Rewrite the entries below, putting "Doha happenings" wherever "Doha events" appears and leaving everything else the same.
## begin Records shown
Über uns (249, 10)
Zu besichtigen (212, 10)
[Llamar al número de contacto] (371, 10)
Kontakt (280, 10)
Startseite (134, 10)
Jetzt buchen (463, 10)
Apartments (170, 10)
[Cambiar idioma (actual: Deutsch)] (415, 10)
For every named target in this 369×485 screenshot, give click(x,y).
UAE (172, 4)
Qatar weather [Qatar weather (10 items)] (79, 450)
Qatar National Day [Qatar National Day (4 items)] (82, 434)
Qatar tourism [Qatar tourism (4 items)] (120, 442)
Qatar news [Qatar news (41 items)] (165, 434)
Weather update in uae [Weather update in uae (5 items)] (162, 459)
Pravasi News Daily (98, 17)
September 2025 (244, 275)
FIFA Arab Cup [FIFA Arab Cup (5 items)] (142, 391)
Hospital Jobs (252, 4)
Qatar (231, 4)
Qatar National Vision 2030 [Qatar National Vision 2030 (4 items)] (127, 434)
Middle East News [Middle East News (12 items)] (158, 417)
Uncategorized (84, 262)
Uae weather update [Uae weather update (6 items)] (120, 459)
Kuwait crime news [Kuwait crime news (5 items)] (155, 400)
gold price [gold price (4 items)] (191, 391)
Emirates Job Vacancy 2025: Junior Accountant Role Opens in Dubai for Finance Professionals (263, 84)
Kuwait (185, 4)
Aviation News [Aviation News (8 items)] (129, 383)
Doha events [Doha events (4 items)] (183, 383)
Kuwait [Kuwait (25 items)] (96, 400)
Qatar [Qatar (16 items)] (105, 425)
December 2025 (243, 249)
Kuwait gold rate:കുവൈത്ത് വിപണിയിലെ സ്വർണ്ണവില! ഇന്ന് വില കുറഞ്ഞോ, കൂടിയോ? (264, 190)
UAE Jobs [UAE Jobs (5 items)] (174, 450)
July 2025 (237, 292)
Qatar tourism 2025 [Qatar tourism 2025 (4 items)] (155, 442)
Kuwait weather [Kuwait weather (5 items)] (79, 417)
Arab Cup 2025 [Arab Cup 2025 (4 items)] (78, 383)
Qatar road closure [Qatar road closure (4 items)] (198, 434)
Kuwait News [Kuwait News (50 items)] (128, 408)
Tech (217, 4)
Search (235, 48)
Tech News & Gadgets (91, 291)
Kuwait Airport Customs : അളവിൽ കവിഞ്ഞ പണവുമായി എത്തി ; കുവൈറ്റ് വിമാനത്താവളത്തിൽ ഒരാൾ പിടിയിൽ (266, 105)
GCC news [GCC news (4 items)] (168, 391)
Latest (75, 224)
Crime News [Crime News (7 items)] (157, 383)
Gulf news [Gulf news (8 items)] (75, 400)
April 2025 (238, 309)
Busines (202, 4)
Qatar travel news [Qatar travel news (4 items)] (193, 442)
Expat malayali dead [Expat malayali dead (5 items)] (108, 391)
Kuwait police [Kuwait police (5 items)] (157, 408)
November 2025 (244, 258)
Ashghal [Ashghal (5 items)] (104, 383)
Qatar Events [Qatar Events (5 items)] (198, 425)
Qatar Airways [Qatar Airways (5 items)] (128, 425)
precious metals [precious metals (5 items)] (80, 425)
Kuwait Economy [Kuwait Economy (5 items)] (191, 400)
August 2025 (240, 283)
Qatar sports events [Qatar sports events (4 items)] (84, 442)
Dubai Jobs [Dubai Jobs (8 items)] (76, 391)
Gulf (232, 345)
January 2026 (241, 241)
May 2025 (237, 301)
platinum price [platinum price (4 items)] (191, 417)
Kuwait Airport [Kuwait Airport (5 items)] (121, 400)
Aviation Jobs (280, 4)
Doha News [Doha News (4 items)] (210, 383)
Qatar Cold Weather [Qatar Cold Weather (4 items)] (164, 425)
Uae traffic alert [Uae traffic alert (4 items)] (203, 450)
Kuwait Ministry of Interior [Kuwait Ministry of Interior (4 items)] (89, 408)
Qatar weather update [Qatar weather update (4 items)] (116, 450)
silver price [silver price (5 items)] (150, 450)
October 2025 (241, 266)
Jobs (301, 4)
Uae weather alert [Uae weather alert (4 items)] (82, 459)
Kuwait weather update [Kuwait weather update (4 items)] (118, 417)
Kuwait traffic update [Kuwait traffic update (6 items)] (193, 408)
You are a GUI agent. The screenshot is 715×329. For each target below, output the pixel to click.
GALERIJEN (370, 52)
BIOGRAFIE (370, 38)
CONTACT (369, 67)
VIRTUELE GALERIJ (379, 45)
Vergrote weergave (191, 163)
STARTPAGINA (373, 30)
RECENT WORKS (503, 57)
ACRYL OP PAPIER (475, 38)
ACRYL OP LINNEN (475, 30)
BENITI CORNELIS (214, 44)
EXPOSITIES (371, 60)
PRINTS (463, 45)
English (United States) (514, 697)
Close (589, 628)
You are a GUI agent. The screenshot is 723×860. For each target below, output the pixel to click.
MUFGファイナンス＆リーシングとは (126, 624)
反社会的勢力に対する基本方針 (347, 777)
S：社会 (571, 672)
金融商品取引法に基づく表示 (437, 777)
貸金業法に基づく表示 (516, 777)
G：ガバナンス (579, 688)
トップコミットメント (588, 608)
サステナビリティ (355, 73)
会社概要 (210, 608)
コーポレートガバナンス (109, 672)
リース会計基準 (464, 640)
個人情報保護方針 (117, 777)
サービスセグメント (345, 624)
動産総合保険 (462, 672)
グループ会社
## end Records shown
- Right answer -
Über uns (249, 10)
Zu besichtigen (212, 10)
[Llamar al número de contacto] (371, 10)
Kontakt (280, 10)
Startseite (134, 10)
Jetzt buchen (463, 10)
Apartments (170, 10)
[Cambiar idioma (actual: Deutsch)] (415, 10)
For every named target in this 369×485 screenshot, give click(x,y).
UAE (172, 4)
Qatar weather [Qatar weather (10 items)] (79, 450)
Qatar National Day [Qatar National Day (4 items)] (82, 434)
Qatar tourism [Qatar tourism (4 items)] (120, 442)
Qatar news [Qatar news (41 items)] (165, 434)
Weather update in uae [Weather update in uae (5 items)] (162, 459)
Pravasi News Daily (98, 17)
September 2025 (244, 275)
FIFA Arab Cup [FIFA Arab Cup (5 items)] (142, 391)
Hospital Jobs (252, 4)
Qatar (231, 4)
Qatar National Vision 2030 [Qatar National Vision 2030 (4 items)] (127, 434)
Middle East News [Middle East News (12 items)] (158, 417)
Uncategorized (84, 262)
Uae weather update [Uae weather update (6 items)] (120, 459)
Kuwait crime news [Kuwait crime news (5 items)] (155, 400)
gold price [gold price (4 items)] (191, 391)
Emirates Job Vacancy 2025: Junior Accountant Role Opens in Dubai for Finance Professionals (263, 84)
Kuwait (185, 4)
Aviation News [Aviation News (8 items)] (129, 383)
Doha happenings [Doha happenings (4 items)] (183, 383)
Kuwait [Kuwait (25 items)] (96, 400)
Qatar [Qatar (16 items)] (105, 425)
December 2025 (243, 249)
Kuwait gold rate:കുവൈത്ത് വിപണിയിലെ സ്വർണ്ണവില! ഇന്ന് വില കുറഞ്ഞോ, കൂടിയോ? (264, 190)
UAE Jobs [UAE Jobs (5 items)] (174, 450)
July 2025 (237, 292)
Qatar tourism 2025 [Qatar tourism 2025 (4 items)] (155, 442)
Kuwait weather [Kuwait weather (5 items)] (79, 417)
Arab Cup 2025 [Arab Cup 2025 (4 items)] (78, 383)
Qatar road closure [Qatar road closure (4 items)] (198, 434)
Kuwait News [Kuwait News (50 items)] (128, 408)
Tech (217, 4)
Search (235, 48)
Tech News & Gadgets (91, 291)
Kuwait Airport Customs : അളവിൽ കവിഞ്ഞ പണവുമായി എത്തി ; കുവൈറ്റ് വിമാനത്താവളത്തിൽ ഒരാൾ പിടിയിൽ (266, 105)
GCC news [GCC news (4 items)] (168, 391)
Latest (75, 224)
Crime News [Crime News (7 items)] (157, 383)
Gulf news [Gulf news (8 items)] (75, 400)
April 2025 (238, 309)
Busines (202, 4)
Qatar travel news [Qatar travel news (4 items)] (193, 442)
Expat malayali dead [Expat malayali dead (5 items)] (108, 391)
Kuwait police [Kuwait police (5 items)] (157, 408)
November 2025 (244, 258)
Ashghal [Ashghal (5 items)] (104, 383)
Qatar Events [Qatar Events (5 items)] (198, 425)
Qatar Airways [Qatar Airways (5 items)] (128, 425)
precious metals [precious metals (5 items)] (80, 425)
Kuwait Economy [Kuwait Economy (5 items)] (191, 400)
August 2025 (240, 283)
Qatar sports events [Qatar sports events (4 items)] (84, 442)
Dubai Jobs [Dubai Jobs (8 items)] (76, 391)
Gulf (232, 345)
January 2026 (241, 241)
May 2025 (237, 301)
platinum price [platinum price (4 items)] (191, 417)
Kuwait Airport [Kuwait Airport (5 items)] (121, 400)
Aviation Jobs (280, 4)
Doha News [Doha News (4 items)] (210, 383)
Qatar Cold Weather [Qatar Cold Weather (4 items)] (164, 425)
Uae traffic alert [Uae traffic alert (4 items)] (203, 450)
Kuwait Ministry of Interior [Kuwait Ministry of Interior (4 items)] (89, 408)
Qatar weather update [Qatar weather update (4 items)] (116, 450)
silver price [silver price (5 items)] (150, 450)
October 2025 (241, 266)
Jobs (301, 4)
Uae weather alert [Uae weather alert (4 items)] (82, 459)
Kuwait weather update [Kuwait weather update (4 items)] (118, 417)
Kuwait traffic update [Kuwait traffic update (6 items)] (193, 408)
You are a GUI agent. The screenshot is 715×329. For each target below, output the pixel to click.
GALERIJEN (370, 52)
BIOGRAFIE (370, 38)
CONTACT (369, 67)
VIRTUELE GALERIJ (379, 45)
Vergrote weergave (191, 163)
STARTPAGINA (373, 30)
RECENT WORKS (503, 57)
ACRYL OP PAPIER (475, 38)
ACRYL OP LINNEN (475, 30)
BENITI CORNELIS (214, 44)
EXPOSITIES (371, 60)
PRINTS (463, 45)
English (United States) (514, 697)
Close (589, 628)
You are a GUI agent. The screenshot is 723×860. For each target below, output the pixel to click.
MUFGファイナンス＆リーシングとは (126, 624)
反社会的勢力に対する基本方針 (347, 777)
S：社会 (571, 672)
金融商品取引法に基づく表示 (437, 777)
貸金業法に基づく表示 (516, 777)
G：ガバナンス (579, 688)
トップコミットメント (588, 608)
サステナビリティ (355, 73)
会社概要 (210, 608)
コーポレートガバナンス (109, 672)
リース会計基準 (464, 640)
個人情報保護方針 (117, 777)
サービスセグメント (345, 624)
動産総合保険 (462, 672)
グループ会社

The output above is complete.